Next, the punched tissue is arrayed in the holes of the recipient block 220 through the probe of the punch tip 152 driven by the push driving unit 142 at the array position.
Here, when the holes in the recipient block 220 have different hole diameters, punch chips corresponding to the selected hole diameters are sequentially selected, and punch and array operations can be performed. For example, when the recipient block 220 includes a 1 mm hole diameter hole and a 3 mm hole diameter hole, if a 1 mm hole diameter hole is selected, a punch chip having a 1 mm punch diameter is selected, and punch and array operations are performed.
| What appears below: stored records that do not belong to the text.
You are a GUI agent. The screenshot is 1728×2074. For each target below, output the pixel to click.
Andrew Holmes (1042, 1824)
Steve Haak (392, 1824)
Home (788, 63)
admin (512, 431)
When a hole with a 3 mm hole diameter is selected, a punch chip with a 3 mm punch diameter is selected, and punching and array operations can be performed.
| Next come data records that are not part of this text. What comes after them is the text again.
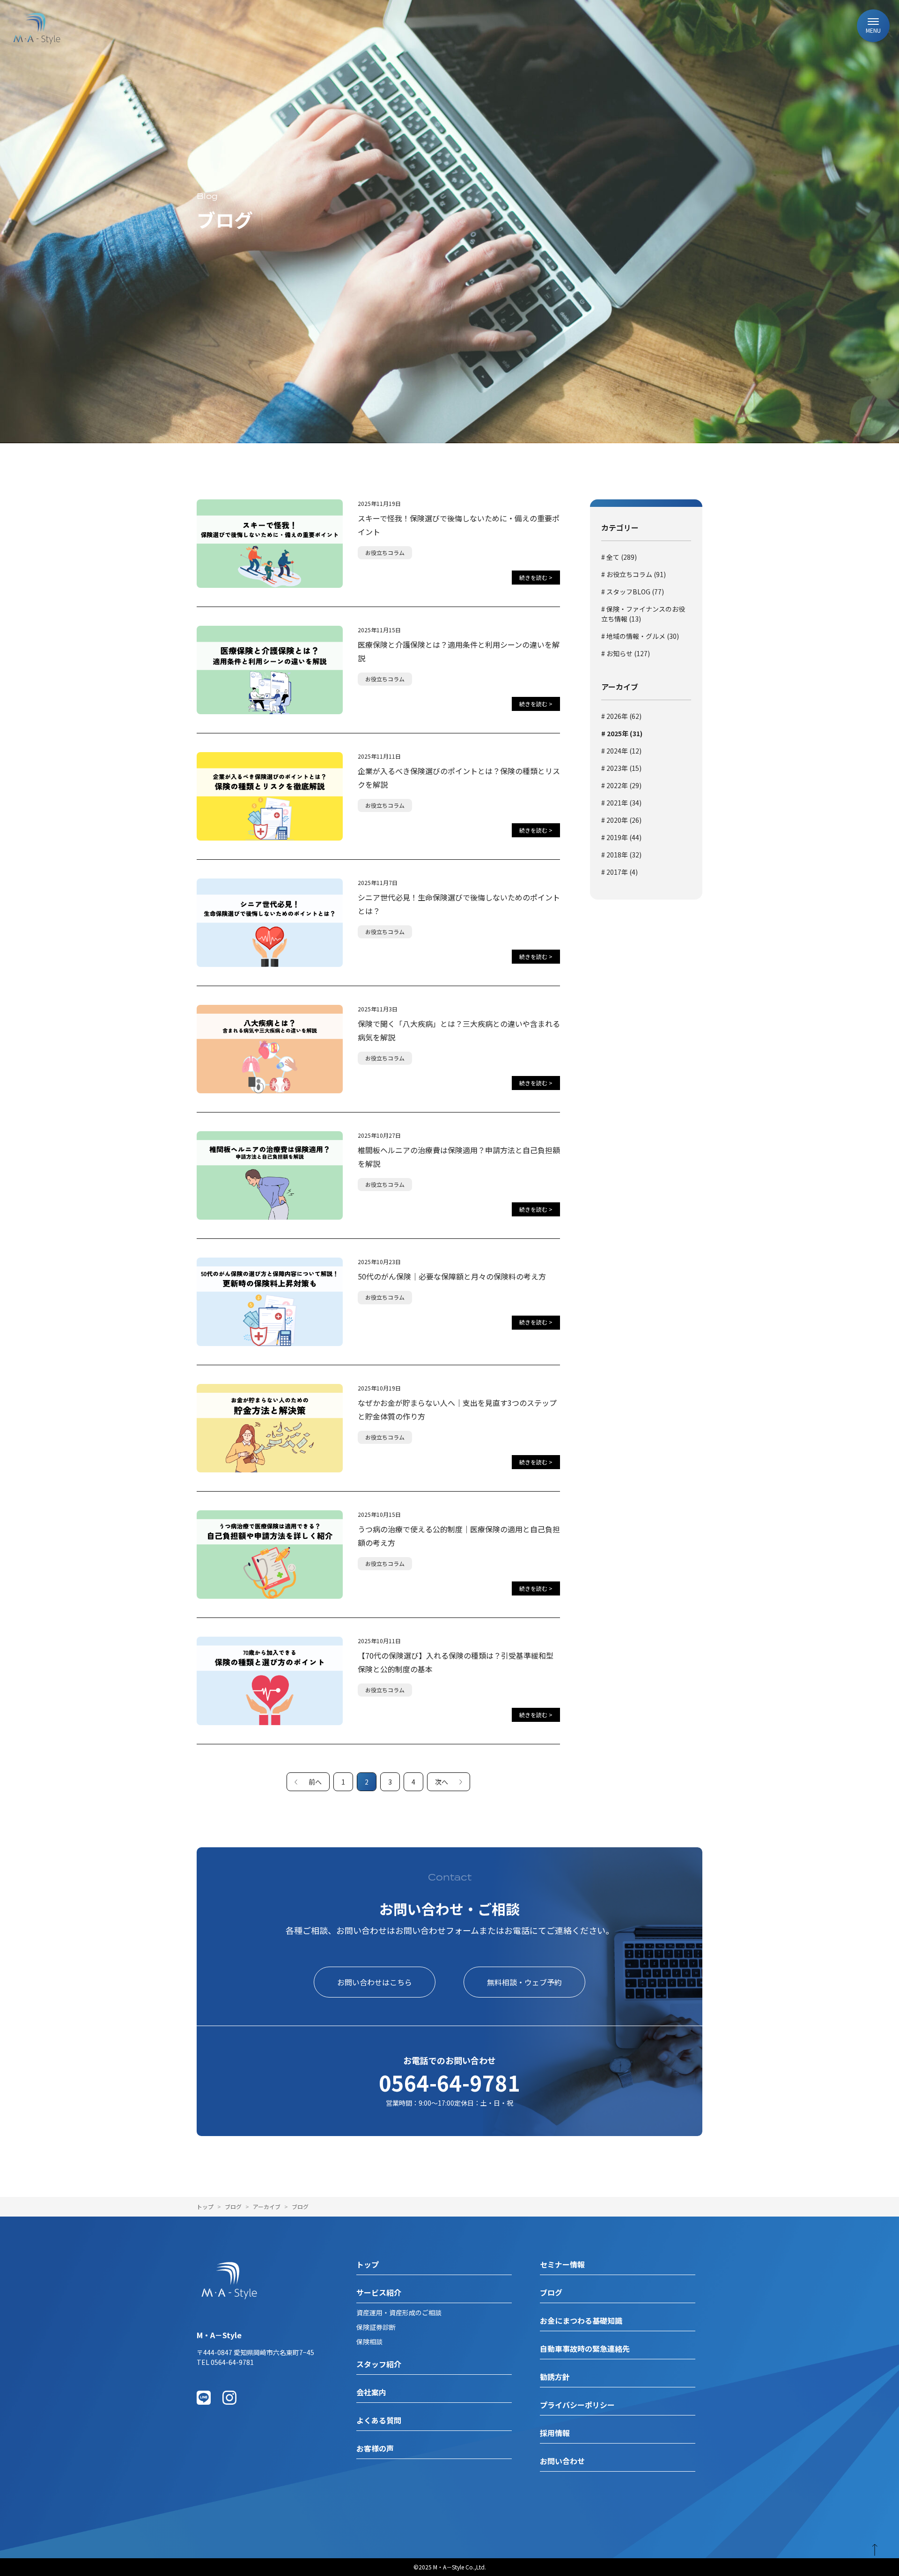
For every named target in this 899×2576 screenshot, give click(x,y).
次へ (441, 1781)
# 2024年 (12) (621, 750)
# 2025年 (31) (621, 733)
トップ (205, 2206)
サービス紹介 (378, 2292)
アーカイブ (266, 2206)
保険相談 (369, 2341)
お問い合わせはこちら (374, 1982)
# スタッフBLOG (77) (632, 591)
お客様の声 (375, 2448)
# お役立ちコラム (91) (633, 574)
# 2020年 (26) (621, 820)
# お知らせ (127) (625, 653)
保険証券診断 (376, 2327)
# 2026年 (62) (621, 716)
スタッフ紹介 (378, 2364)
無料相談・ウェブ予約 (524, 1982)
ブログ (233, 2206)
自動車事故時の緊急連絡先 (585, 2348)
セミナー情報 (562, 2264)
8 and 9 are diagrams for explaining the detailed configuration and operation of the vision module 300. FIG. FIG. 8 is a diagram showing a detailed configuration of the vision module 300, and FIG. 9 is a diagram for explaining the operation of the vision module 300.
As shown in FIG. 8, the vision module 300 includes a camera 350 and a displacement sensor 370. Furthermore, a vision light 310 that adjusts the brightness of the illumination to improve the quality of the image of the camera and at least one lens 320 for adjusting the focus of the image of the camera 350 are provided. Further, a transfer robot 360 which is a position driving unit for driving the vision module 300 can be provided.
The camera 350 is for photographing the punching and array operations of the extraction module 100 and photographing the sample module 200. Further, when the punch position of the donor block 250 is selected, the hole of the recipient block 220 is selected, and a plurality of punch tips 152 are provided, the image of the camera 350 is selected for selecting any one of the punch tips. Can be used. That is, the camera 350 is used for photographing a punch operation or an array operation by the punch chip 152, but is also used for realizing a touch screen function.
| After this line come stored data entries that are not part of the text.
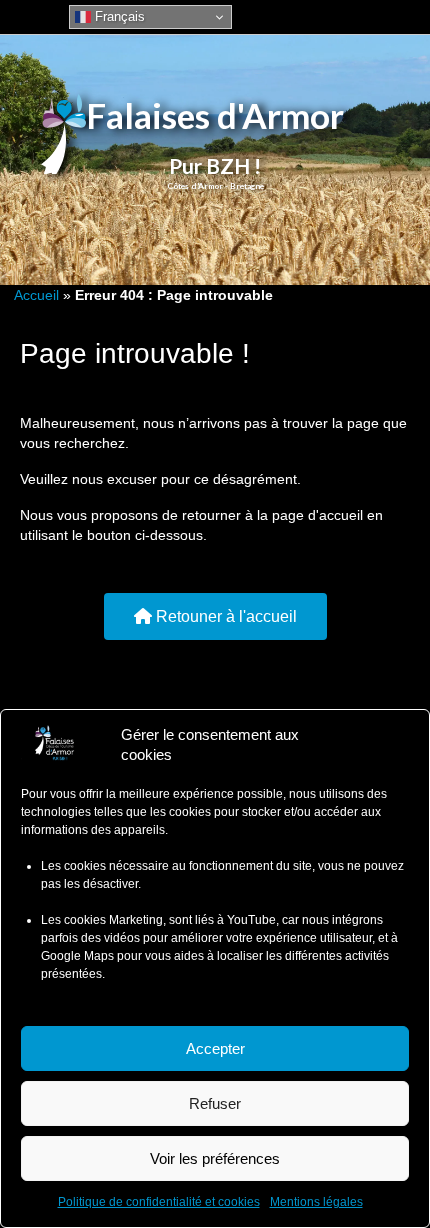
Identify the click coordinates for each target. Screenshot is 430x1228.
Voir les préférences (215, 1158)
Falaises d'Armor (215, 115)
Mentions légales (316, 1202)
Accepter (215, 1048)
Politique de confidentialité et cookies (159, 1202)
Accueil (36, 295)
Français (118, 16)
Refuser (215, 1103)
For example, when one of the plurality of donor blocks 250 is to be selected, any one of the plurality of donor blocks 250 appearing on the display screen on which the captured image of the camera 350 is displayed. By touching, the desired donor block 250 is selected. This can also be applied to the selection of holes in the recipient block 220 or the selection of punch tips 152 having a desired punch diameter among the plurality of punch tips 152. In addition, an image captured through the camera 350 can be stored in a separate memory.
The displacement sensor 370 is for measuring the height of the donor block 250 in order to adjust the punching depth. The displacement sensor 370 may include a measurement probe (not shown) whose length corresponds to the height of the donor block 250. In this case, the height of the donor block 250 can be measured by measuring the degree of change in the measurement probe length. In addition, the height measurement of the donor block 250 via the displacement sensor 370 includes a distance measurement method using a laser and the like, and is known to those having ordinary knowledge in the technical field to which the present invention belongs. A method is used. Here, as the measurement method via the displacement sensor 370 is changed, the type of the displacement sensor 370 is naturally changed.
As described above, the donor block 250 may exist variously from skin tissue to bone fragments. Accordingly, even if the first direction size and the second direction size are the same, the third direction size, that is, the thickness, is different from each other. Accordingly, if the thickness of the donor block 250 is measured in advance, the punching depth can be adjusted when the punch tip 152 is punched. That is, the thickness of the donor block 250 functions as an element that determines a lowering position to which position the punch tip 152 should be lowered in the third direction.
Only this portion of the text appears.